(Collected data entries)
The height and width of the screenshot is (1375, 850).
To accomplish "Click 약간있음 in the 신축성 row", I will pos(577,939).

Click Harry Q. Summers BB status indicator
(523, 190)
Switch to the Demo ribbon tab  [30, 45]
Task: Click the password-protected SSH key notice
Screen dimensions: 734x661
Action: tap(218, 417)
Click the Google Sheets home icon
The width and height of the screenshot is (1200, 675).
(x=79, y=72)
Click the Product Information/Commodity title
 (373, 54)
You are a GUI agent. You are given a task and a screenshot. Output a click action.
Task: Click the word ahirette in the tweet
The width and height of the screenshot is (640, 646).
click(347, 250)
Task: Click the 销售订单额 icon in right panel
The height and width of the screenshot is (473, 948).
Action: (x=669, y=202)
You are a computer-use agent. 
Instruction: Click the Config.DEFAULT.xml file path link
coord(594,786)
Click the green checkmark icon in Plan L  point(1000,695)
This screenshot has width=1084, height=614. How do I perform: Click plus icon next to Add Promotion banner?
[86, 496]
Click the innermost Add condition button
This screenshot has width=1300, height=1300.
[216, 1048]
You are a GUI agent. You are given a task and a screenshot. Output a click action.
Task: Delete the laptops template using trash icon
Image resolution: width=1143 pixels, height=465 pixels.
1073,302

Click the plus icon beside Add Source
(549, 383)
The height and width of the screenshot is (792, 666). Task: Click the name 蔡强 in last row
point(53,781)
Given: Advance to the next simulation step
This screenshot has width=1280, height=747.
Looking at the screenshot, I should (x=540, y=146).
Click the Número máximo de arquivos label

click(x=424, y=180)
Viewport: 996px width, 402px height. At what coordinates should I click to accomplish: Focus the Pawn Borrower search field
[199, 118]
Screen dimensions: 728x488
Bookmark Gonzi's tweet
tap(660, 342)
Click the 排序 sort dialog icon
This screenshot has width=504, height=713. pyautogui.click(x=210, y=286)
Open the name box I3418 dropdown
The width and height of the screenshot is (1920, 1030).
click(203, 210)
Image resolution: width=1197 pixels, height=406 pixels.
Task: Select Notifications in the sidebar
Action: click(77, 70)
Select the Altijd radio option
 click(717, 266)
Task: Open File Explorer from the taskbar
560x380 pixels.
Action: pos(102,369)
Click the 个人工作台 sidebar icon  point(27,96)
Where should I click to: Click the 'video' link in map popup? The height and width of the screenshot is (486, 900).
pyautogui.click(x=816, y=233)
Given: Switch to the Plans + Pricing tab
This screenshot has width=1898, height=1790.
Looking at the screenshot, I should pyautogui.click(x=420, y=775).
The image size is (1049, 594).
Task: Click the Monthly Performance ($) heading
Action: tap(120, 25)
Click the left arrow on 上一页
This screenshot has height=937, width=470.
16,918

TASK PROMPT
Please copy the data above in its entirety, exactly as written.

SOLUTION TO THE EXERCISE
The height and width of the screenshot is (1375, 850).
To accomplish "Click 약간있음 in the 신축성 row", I will pos(577,939).

Click Harry Q. Summers BB status indicator
(523, 190)
Switch to the Demo ribbon tab  [30, 45]
Task: Click the password-protected SSH key notice
Screen dimensions: 734x661
Action: tap(218, 417)
Click the Google Sheets home icon
The width and height of the screenshot is (1200, 675).
(x=79, y=72)
Click the Product Information/Commodity title
 (373, 54)
You are a GUI agent. You are given a task and a screenshot. Output a click action.
Task: Click the word ahirette in the tweet
The width and height of the screenshot is (640, 646).
click(347, 250)
Task: Click the 销售订单额 icon in right panel
The height and width of the screenshot is (473, 948).
Action: (x=669, y=202)
You are a computer-use agent. 
Instruction: Click the Config.DEFAULT.xml file path link
coord(594,786)
Click the green checkmark icon in Plan L  point(1000,695)
This screenshot has width=1084, height=614. How do I perform: Click plus icon next to Add Promotion banner?
[86, 496]
Click the innermost Add condition button
This screenshot has width=1300, height=1300.
[216, 1048]
You are a GUI agent. You are given a task and a screenshot. Output a click action.
Task: Delete the laptops template using trash icon
Image resolution: width=1143 pixels, height=465 pixels.
1073,302

Click the plus icon beside Add Source
(549, 383)
The height and width of the screenshot is (792, 666). Task: Click the name 蔡强 in last row
point(53,781)
Given: Advance to the next simulation step
This screenshot has width=1280, height=747.
Looking at the screenshot, I should (x=540, y=146).
Click the Número máximo de arquivos label

click(x=424, y=180)
Viewport: 996px width, 402px height. At what coordinates should I click to accomplish: Focus the Pawn Borrower search field
[199, 118]
Screen dimensions: 728x488
Bookmark Gonzi's tweet
tap(660, 342)
Click the 排序 sort dialog icon
This screenshot has width=504, height=713. pyautogui.click(x=210, y=286)
Open the name box I3418 dropdown
The width and height of the screenshot is (1920, 1030).
click(203, 210)
Image resolution: width=1197 pixels, height=406 pixels.
Task: Select Notifications in the sidebar
Action: click(77, 70)
Select the Altijd radio option
 click(717, 266)
Task: Open File Explorer from the taskbar
560x380 pixels.
Action: pos(102,369)
Click the 个人工作台 sidebar icon  point(27,96)
Where should I click to: Click the 'video' link in map popup? The height and width of the screenshot is (486, 900).
pyautogui.click(x=816, y=233)
Given: Switch to the Plans + Pricing tab
This screenshot has width=1898, height=1790.
Looking at the screenshot, I should pyautogui.click(x=420, y=775).
The image size is (1049, 594).
Task: Click the Monthly Performance ($) heading
Action: tap(120, 25)
Click the left arrow on 上一页
This screenshot has height=937, width=470.
16,918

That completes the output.